O réu Elias José do Nascimento foi condenado a 37 anos e seis meses de reclusão em regime fechado pelo feminicídio de sua ex-companheira, Adjane Araújo da Silva.  

A sentença foi proferida pelo juiz Rafael Maia Correa após julgamento no Tribunal do Júri realizado na quinta-feira (20), no Fórum da Comarca de Teotônio Vilela, no interior de Alagoas.

O Conselho de Sentença rejeitou a tese de absolvição e reconheceu a autoria do crime, além de acolher duas qualificadoras: o descumprimento de medidas protetivas de urgência e o emprego de recurso que dificultou a defesa da vítima.  

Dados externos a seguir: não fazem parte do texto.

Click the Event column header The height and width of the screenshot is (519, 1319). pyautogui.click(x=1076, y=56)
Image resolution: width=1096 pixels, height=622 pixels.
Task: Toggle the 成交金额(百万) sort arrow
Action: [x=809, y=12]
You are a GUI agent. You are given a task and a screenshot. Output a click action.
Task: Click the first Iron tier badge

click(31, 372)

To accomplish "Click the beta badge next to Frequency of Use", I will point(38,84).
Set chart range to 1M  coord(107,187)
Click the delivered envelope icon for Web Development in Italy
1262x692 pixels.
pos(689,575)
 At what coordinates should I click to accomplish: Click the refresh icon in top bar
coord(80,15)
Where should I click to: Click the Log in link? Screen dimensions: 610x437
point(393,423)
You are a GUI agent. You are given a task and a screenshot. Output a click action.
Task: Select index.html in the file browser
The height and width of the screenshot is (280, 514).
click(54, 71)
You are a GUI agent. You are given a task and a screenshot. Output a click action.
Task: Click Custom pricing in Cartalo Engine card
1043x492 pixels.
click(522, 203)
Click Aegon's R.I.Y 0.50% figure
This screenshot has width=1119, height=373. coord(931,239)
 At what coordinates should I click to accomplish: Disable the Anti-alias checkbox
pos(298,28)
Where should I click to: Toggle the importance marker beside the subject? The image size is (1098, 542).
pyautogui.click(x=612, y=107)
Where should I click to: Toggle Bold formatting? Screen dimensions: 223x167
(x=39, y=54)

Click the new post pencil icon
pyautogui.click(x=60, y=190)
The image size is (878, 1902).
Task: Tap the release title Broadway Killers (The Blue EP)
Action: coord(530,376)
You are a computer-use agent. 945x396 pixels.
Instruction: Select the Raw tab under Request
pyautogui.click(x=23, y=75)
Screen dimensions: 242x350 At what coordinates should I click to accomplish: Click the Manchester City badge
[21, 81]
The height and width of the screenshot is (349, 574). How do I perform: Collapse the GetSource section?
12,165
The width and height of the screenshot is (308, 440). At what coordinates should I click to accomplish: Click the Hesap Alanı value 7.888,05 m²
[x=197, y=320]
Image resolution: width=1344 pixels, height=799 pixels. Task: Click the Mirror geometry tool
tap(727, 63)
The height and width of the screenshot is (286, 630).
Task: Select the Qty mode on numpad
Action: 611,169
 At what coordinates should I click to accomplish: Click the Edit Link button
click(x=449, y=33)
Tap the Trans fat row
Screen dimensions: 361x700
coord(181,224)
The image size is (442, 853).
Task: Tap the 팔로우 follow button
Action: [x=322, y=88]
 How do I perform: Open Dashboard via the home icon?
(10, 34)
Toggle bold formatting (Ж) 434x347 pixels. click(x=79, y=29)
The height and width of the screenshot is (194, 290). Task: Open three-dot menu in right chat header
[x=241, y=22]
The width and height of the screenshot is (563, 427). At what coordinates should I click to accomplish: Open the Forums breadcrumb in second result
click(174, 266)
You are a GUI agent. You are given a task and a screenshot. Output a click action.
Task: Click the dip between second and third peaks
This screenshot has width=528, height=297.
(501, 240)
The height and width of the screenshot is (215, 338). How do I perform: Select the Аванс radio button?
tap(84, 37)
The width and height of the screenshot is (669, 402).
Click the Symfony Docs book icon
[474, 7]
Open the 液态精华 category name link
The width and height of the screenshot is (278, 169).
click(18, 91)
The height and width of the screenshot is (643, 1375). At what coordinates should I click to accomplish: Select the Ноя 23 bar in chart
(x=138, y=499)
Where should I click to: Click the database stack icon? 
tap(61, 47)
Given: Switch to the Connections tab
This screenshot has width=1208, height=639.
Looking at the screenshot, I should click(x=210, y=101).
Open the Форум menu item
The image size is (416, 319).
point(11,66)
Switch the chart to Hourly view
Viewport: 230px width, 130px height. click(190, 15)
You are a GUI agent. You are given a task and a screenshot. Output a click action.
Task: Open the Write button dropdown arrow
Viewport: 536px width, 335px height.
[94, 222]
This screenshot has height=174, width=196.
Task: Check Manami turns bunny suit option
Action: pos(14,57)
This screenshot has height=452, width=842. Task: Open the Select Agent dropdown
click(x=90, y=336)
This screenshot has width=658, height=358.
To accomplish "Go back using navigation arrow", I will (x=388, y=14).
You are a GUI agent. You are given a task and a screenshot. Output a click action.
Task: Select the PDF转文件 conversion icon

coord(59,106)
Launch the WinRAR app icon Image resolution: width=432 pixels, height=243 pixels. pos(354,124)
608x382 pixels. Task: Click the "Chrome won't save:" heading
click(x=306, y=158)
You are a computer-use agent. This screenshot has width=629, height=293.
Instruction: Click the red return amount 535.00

Além da pena de prisão, o magistrado determinou o pagamento de R$ 20 mil em indenização aos três filhos de Adjane, valor solicitado pelo Ministério Público Estadual (MPAL).

De acordo com os autos do processo, o crime ocorreu na tarde de 31 de julho de 2025, no centro urbano de Teotônio Vilela.  

A vítima exercia suas funções de gari em via pública quando foi abordada pelo ex-companheiro e atingida por disparos de arma de fogo, morrendo no local.

Conforme registrado na sentença, o réu permaneceu em um estabelecimento próximo ao local de trabalho da ex-companheira aguardando o momento da abordagem.  

Elias José fugiu após o ato e foi localizado por forças policiais 48 horas depois, portando um revólver, munições e R$ 20 mil em espécie. Em depoimento prestado à polícia, ele confessou a autoria do homicídio.